Anne Mae Lutz (March 18, 1871 – January 15, 1938) was an American plant geneticist. She studied mutations in Oenothera lamarckiana and demonstrated that the mutation gigas had an extra set of chromosomes leading to studies on the artificial induction of polyploidy.

== Life and work ==
Lutz was one of eight children of Samuel B. and Eleanor E. (Gougar) Lutz. She studied in a one-room school in Union Township before joining Purdue University where she received a BS in 1890 after just three years of study. She received an MS in 1891 in biology and received another BS from the University of Michigan in 1893 where she was influenced by Volney M. Spaulding.

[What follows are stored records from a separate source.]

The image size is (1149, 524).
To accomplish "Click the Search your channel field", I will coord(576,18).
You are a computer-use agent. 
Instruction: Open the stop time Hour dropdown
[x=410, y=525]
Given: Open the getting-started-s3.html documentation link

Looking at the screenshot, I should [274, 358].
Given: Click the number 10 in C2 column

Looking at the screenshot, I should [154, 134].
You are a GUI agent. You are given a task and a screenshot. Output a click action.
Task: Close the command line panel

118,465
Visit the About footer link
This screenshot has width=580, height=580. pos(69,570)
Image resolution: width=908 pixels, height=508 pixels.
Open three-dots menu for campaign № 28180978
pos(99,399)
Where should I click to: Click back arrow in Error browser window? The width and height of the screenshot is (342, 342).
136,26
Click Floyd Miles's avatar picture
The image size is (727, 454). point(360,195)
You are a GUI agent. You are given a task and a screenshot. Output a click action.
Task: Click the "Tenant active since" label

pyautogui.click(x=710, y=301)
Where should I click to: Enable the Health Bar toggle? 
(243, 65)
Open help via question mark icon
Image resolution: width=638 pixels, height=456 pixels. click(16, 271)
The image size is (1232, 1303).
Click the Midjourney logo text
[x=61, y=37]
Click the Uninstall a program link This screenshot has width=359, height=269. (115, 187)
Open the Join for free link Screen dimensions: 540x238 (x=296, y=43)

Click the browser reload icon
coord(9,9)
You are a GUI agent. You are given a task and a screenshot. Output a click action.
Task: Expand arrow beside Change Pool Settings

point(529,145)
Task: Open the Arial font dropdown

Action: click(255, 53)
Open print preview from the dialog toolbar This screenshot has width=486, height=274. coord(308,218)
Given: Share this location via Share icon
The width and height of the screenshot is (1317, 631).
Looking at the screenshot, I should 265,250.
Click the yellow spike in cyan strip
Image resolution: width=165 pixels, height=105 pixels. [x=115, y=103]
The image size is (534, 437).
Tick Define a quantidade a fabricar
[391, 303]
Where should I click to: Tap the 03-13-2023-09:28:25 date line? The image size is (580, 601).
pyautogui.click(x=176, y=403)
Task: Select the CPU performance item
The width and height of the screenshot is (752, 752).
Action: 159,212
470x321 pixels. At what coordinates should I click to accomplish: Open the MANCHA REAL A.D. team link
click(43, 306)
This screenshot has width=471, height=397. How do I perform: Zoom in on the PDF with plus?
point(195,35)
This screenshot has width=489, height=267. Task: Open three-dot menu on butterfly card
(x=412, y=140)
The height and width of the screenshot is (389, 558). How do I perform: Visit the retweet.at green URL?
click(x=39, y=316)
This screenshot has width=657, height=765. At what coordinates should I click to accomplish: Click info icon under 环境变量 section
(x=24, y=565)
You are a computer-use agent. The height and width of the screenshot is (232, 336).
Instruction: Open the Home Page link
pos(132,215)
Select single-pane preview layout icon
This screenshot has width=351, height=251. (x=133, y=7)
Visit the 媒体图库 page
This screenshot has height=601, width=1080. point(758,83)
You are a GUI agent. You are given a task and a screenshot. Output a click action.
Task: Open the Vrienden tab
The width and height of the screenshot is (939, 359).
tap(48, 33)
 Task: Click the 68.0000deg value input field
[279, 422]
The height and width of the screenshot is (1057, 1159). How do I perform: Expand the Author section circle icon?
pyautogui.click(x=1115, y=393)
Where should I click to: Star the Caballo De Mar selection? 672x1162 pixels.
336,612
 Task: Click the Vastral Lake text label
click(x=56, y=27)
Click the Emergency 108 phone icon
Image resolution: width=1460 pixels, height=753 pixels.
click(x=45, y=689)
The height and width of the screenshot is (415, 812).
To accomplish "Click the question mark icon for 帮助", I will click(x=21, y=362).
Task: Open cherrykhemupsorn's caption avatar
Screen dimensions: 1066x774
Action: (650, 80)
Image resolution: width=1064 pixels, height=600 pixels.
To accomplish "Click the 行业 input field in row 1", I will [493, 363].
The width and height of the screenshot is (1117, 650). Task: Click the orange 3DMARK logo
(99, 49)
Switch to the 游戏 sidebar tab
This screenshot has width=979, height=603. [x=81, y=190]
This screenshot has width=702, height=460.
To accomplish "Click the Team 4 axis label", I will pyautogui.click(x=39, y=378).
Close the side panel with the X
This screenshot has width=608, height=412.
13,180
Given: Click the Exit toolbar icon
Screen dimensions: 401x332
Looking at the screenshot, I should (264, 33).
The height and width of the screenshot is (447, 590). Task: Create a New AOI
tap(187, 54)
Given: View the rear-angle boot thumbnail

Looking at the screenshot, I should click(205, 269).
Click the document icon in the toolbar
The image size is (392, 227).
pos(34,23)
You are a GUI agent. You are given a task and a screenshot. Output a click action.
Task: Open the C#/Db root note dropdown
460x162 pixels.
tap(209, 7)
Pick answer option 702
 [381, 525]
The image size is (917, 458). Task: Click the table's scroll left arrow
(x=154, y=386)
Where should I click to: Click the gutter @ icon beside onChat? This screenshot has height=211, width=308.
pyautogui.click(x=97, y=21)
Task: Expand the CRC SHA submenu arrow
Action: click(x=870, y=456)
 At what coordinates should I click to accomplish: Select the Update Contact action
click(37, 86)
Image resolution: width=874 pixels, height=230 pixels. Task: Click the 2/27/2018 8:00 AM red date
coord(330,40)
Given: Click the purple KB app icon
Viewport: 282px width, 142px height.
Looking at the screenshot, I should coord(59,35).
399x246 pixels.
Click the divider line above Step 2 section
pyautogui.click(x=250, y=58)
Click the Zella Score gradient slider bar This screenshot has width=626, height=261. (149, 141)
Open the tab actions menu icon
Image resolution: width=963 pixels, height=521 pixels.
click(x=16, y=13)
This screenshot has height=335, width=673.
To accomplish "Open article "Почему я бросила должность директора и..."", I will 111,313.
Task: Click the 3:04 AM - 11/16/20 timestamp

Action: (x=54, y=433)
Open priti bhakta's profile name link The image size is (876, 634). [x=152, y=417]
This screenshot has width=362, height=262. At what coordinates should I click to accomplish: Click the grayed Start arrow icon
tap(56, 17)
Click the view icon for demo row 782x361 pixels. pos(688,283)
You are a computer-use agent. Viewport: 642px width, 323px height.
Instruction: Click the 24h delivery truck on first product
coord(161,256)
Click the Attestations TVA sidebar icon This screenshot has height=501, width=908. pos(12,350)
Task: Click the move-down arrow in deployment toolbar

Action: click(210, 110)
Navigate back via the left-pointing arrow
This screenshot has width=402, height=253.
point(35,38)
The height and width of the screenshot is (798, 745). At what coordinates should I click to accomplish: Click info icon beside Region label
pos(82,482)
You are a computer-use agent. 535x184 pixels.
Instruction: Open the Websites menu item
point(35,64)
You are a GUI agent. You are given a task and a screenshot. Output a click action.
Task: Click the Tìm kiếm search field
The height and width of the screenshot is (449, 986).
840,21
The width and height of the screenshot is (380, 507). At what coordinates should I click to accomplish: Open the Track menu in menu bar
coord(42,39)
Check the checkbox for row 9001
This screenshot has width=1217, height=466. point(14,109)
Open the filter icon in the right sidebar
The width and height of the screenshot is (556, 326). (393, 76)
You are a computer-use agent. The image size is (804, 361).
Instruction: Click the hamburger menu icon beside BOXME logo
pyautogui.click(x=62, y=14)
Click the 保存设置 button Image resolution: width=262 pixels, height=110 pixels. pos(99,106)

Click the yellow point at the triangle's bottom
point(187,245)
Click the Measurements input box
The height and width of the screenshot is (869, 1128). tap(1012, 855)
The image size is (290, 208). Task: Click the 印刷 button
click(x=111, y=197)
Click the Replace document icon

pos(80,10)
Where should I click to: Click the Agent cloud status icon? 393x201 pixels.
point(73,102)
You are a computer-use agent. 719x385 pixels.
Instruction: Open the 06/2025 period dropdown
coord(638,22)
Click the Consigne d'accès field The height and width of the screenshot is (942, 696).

She then worked as a cytologist at Columbia University and then went to the University of Chicago for a year working with William Lawrence Tower. Tower was a student of Charles Davenport who hired her in 1903 to joined the Carnegie Institute of Experimental Evolution, Cold Springs Harbor, where she worked with Hugo de Vries, George Harrison Shull (1874–1954), and others until 1911. Her initial salary was $750 per annum and she was noted for her cytological preparations. In 1907 she discovered extra sets of chromosomes in Oenothera. Reginald Ruggles Gates who also worked on polyploidy shortly after this came into conflict with contrary claims of priority. In 1909 she was not allowed leave to spend on her family farm in Indiana by Davenport. Along with Shull, she also expressed resentment on the management of the institute by Davenport, the exclusion of staff from certain events and a number of other incidents. A complaint was written to R. S. Woodward of the Carnegie Institute. This led to her being fired in February 1911 for insubordination by director Davenport. Shull resigned a few weeks later but withdrew it (although he left shortly after in 1915 to Princeton). She went to Europe after than and studied at the Catholic University of Louvain, Belgium, becoming its first woman student in 200 years. She also researched in Holland before returning home in 1916. She published most of her work between 1907 and 1917. She made microscopic slides as a business for a while. She worked for tuberculosis associations and for the League of Women Voters in her spare time. She was offered a job by Harvard University during World War I but poor health prevented her from taking them. In 1932 she received an honorary doctorate from Purdue University for her contribution to the study of polyploidy.